The Author: Born in 1897, Vasa Cubrilovic was a 17-year-old member of the Serbian nationalist group that staged the 1914 assassination of Archduke Francis Ferdinand in Sarajevo. Spared execution because of his age, Cubrilovic spent World War I in prison and then returned to Belgrade to study and work in the government of what was then the Kingdom of Serbs, Croats, and Slovenes. By the 1930s, he was a professor of history at Belgrade University, where he taught for 40 years, eventually becoming the head of his department and later the director of the Serbian Academy of Arts and Sciences Institute for Balkan Studies. Vasa Cubrilovic was the author of vicious plans to rid Yugoslavia of the Kosovar Albanians. Cubrilovic first presented his ideas to the Serbian Cultural Club, an organization of Belgrade intellectuals. On March 7,1937, he submitted "The Expulsion of the Albanians" to the government as a secret memorandum.

The Plan: "From 1918 onwards it was the task of our present state to destroy the remainder of the Albanian triangle [Kosova]. It did not do this.The only way and the only means to cope with them is the brute force of an organized state." Cubrilovic suggested that Albania and Turkey would be the best places to ship Kosovar Albanians.

But, if Tirana objected to the deportation, "the Albanian Government should be informed that we shall stop at nothing to achieve our final solution to this question." ".to bring about the relocation of a whole population, the first prerequisite is the creation of the suitable psychosis. This can be created in many ways .including bribing and threatening the Albanian clergy, propaganda, and coercion by the state apparatus." "The law must be enforced to the letter so as to make staying intolerable for the Albanians: fines, and imprisonment, the ruthless application of all police dispositions, such as the prohibition of smuggling, cutting forests, damaging agriculture, leaving dogs unchained, compulsory labor and any other measure that an experienced police force can contrive.

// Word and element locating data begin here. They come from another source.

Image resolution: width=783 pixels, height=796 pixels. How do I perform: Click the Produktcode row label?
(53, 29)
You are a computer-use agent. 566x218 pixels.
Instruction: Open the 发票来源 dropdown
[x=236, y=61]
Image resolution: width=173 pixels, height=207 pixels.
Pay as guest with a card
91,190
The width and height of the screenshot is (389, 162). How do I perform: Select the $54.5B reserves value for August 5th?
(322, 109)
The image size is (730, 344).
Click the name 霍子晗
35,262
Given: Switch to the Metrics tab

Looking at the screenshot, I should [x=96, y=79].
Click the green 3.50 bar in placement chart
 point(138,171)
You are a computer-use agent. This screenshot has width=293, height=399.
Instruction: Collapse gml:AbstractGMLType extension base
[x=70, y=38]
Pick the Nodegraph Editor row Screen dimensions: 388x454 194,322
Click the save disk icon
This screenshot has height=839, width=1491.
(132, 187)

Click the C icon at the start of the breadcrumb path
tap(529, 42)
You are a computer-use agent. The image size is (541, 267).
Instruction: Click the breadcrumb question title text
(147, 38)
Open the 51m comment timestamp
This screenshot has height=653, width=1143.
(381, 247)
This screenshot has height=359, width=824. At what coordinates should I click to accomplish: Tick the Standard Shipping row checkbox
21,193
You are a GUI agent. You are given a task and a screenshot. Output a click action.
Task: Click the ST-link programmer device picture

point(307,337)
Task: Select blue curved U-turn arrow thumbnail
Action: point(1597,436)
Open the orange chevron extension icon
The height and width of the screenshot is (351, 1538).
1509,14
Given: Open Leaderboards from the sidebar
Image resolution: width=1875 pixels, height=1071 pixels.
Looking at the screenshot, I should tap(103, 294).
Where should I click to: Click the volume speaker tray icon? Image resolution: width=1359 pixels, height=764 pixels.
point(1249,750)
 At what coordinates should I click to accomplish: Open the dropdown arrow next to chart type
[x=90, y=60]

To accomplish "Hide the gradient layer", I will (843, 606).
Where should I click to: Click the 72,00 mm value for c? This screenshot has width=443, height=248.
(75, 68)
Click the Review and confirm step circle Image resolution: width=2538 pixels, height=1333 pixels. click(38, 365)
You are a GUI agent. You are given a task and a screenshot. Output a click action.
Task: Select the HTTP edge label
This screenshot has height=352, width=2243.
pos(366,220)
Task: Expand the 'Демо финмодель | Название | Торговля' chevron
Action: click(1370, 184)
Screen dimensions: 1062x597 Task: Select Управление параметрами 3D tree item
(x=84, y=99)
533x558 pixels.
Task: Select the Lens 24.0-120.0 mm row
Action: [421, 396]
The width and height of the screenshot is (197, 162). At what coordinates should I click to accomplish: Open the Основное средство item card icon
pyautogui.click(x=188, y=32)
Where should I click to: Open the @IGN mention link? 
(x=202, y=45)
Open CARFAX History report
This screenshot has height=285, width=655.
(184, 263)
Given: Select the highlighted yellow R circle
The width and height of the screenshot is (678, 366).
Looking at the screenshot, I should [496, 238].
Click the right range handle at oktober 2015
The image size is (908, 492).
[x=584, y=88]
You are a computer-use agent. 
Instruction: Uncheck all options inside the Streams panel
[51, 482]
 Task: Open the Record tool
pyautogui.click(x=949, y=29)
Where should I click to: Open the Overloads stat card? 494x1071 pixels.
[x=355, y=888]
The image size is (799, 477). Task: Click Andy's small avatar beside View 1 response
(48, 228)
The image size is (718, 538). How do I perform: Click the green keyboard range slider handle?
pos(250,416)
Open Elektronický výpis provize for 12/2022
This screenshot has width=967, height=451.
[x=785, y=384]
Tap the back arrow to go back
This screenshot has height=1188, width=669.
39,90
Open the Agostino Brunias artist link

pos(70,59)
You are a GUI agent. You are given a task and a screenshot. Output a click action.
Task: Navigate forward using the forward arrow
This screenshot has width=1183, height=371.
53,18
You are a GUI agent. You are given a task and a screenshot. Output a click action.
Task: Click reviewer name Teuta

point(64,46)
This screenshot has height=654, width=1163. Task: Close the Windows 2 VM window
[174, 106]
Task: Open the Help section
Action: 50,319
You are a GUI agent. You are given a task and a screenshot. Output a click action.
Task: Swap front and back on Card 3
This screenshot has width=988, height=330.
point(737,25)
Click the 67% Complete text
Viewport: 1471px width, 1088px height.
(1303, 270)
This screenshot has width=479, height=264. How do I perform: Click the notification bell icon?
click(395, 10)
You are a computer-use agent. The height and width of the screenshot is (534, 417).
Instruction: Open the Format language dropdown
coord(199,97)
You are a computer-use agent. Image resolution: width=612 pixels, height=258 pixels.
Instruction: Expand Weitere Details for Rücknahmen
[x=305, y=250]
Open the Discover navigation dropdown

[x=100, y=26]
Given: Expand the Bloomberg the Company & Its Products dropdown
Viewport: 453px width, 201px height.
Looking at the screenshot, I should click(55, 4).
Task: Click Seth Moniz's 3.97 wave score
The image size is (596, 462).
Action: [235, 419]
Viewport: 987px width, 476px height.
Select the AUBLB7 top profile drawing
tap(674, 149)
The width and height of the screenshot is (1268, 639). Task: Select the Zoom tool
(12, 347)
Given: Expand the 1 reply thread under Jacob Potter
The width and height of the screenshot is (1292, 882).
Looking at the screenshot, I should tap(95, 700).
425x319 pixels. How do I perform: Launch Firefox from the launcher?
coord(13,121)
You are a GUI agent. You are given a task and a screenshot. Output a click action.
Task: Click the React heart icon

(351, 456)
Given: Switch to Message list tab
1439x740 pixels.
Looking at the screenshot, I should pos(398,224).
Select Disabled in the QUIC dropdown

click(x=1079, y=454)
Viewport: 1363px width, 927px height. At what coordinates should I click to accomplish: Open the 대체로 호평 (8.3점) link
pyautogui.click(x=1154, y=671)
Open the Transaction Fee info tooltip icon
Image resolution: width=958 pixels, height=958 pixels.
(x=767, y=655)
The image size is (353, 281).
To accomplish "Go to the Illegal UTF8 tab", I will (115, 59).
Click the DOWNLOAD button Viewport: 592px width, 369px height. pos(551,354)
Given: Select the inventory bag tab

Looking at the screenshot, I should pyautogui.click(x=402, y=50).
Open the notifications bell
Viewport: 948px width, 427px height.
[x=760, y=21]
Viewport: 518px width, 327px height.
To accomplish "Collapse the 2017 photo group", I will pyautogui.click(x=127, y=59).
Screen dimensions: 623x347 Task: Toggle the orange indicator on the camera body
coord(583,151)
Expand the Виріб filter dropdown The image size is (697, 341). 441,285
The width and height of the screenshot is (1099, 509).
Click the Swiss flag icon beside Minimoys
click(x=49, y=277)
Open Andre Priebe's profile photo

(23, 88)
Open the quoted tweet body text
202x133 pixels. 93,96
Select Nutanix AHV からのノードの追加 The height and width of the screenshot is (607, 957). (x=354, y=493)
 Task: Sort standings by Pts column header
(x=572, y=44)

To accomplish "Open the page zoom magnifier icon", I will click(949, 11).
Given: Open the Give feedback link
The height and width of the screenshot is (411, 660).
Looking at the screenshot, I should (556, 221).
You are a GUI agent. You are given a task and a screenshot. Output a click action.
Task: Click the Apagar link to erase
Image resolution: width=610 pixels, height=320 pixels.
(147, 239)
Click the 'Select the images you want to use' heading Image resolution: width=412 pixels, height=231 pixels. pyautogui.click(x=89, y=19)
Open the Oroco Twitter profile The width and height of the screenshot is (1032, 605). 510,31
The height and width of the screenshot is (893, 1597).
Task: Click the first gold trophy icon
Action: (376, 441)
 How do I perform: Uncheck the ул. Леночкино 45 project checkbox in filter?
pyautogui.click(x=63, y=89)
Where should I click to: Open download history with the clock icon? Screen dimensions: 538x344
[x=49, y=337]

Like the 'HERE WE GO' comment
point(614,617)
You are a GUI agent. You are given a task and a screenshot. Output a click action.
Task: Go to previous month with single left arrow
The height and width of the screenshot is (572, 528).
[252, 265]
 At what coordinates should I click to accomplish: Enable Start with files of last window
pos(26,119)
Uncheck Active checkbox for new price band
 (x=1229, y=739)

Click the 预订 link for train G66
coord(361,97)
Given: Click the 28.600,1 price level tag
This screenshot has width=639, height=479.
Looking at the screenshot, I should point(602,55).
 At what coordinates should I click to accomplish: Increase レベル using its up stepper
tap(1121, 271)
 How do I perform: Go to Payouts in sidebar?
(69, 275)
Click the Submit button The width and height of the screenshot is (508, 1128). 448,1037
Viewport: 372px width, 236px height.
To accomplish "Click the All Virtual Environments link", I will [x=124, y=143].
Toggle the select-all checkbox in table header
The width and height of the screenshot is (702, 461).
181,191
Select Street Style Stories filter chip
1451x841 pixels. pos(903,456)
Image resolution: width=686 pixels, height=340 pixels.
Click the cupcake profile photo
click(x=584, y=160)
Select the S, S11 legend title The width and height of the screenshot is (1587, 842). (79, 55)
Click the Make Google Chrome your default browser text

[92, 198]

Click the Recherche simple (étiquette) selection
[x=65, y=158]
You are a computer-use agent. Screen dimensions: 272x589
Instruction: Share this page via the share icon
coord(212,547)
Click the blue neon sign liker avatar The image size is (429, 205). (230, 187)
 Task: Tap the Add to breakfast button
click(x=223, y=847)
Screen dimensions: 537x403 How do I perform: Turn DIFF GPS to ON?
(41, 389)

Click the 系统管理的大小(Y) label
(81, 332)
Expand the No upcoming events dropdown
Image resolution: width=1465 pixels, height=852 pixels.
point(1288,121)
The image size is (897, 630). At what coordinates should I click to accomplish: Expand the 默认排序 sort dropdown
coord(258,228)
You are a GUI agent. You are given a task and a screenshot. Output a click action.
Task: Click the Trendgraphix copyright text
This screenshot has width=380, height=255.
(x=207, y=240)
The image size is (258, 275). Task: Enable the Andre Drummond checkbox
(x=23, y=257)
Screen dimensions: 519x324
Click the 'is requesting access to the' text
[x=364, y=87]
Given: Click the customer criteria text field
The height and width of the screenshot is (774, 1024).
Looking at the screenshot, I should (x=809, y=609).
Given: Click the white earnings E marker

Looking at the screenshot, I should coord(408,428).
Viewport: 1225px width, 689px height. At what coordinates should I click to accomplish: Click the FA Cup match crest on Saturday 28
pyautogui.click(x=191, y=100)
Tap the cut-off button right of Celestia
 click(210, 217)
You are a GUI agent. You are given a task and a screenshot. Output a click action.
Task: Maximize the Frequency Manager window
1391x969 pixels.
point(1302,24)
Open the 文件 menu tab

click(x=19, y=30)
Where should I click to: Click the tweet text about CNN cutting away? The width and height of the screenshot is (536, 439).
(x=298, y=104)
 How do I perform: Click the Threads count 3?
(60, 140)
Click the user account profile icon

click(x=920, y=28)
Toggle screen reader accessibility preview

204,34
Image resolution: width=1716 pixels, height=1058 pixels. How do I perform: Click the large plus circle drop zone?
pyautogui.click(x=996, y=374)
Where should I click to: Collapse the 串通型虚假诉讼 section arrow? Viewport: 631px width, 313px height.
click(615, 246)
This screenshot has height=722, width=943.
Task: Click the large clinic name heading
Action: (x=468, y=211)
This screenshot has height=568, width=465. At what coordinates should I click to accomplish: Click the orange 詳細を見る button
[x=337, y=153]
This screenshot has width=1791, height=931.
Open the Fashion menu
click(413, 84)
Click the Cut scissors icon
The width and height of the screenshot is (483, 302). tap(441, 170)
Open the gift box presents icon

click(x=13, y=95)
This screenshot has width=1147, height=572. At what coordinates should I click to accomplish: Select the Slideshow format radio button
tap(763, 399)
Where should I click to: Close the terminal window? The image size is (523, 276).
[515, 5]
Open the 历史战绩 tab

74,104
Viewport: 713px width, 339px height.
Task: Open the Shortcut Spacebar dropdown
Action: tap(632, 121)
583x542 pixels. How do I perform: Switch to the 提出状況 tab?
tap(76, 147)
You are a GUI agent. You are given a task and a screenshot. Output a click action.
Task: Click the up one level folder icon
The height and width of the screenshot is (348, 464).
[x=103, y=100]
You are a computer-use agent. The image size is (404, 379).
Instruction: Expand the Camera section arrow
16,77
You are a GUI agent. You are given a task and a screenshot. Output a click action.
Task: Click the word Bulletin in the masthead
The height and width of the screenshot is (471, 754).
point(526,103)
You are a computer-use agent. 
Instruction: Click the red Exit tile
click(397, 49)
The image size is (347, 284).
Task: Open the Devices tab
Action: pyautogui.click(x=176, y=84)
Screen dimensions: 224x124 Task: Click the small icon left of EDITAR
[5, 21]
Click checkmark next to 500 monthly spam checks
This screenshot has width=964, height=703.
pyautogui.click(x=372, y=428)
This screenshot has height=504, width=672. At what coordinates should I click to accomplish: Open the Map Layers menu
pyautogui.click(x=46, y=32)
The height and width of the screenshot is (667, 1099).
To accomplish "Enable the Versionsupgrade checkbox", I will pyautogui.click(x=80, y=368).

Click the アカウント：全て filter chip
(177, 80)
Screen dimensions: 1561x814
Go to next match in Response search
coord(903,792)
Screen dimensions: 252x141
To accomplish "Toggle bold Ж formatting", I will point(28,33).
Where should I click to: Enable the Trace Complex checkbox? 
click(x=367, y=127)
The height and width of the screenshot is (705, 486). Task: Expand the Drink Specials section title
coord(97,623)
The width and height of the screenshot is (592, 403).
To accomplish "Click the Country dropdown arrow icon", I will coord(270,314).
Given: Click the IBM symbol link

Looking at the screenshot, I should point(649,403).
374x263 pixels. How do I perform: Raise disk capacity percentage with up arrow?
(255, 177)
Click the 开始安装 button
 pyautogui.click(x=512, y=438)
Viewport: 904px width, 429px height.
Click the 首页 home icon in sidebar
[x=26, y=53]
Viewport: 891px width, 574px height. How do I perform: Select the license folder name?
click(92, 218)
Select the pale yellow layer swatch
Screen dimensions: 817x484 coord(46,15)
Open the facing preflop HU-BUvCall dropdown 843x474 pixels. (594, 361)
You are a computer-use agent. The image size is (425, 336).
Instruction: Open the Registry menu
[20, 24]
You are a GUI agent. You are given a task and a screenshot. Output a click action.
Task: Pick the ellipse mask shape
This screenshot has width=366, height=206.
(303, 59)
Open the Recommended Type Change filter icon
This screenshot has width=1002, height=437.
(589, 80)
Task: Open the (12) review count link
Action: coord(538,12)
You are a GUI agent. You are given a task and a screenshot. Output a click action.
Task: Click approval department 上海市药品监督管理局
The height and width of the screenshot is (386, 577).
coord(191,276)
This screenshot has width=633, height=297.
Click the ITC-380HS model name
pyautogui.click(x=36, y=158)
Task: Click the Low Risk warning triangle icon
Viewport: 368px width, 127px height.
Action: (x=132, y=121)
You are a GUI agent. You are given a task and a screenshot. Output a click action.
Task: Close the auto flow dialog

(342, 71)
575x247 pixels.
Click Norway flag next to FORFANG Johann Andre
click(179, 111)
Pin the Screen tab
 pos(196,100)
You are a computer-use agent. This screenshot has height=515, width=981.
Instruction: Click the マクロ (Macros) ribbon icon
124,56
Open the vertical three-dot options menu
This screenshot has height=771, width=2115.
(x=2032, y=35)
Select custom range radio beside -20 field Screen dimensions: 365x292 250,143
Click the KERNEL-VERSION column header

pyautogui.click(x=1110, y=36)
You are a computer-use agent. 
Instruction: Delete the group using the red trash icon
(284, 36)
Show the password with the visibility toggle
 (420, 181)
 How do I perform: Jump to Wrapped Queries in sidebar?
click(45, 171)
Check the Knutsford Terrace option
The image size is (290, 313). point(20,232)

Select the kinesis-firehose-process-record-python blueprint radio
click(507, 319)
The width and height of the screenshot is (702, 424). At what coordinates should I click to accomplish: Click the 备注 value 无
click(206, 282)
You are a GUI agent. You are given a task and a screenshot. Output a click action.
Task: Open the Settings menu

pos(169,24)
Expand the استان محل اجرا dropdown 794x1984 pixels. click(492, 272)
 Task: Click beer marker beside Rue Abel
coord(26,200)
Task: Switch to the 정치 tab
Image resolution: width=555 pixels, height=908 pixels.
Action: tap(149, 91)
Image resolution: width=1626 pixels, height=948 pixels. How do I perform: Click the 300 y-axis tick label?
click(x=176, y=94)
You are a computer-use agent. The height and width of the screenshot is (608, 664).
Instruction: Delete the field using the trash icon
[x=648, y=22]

From the Economic aspect: The refusal to recognize the old land deeds,... requisitioning of all state and communal pastures,... the withdrawal of permits to exercise a profession, dismissal from the state, private and communal offices, etc., will hasten the process of their removal.... When it comes to religion the Albanians are very touchy, therefore they must be harassed on this score, too. This can be achieved through ill-treatment of their clergy, the destruction of their clergy, the destruction of their cemeteries, the prohibition of polygamy, and especially the inflexible application of the law compelling girls to attend elementary schools, wherever they are .... We should distribute weapons to our colonists, as need be.... In particular, a tide of Montenegrins should be launched from the mountain pastures in order to create a large-scale conflict with the Albanians in [Kosova]. This conflict should be prepared by means of our trusted people. It should be encouraged and this can be done more easily since, in fact, Albanians have revolted, while the whole affair should be presented as a conflict between clans and, if need be, ascribed to economic reasons. Finally, local riots can be incited. These will be bloodily suppressed with the most effective means.... There remains one more means, which Serbia employed with great practical effect after 1878, that is, by secretly burning down villages and city quarters."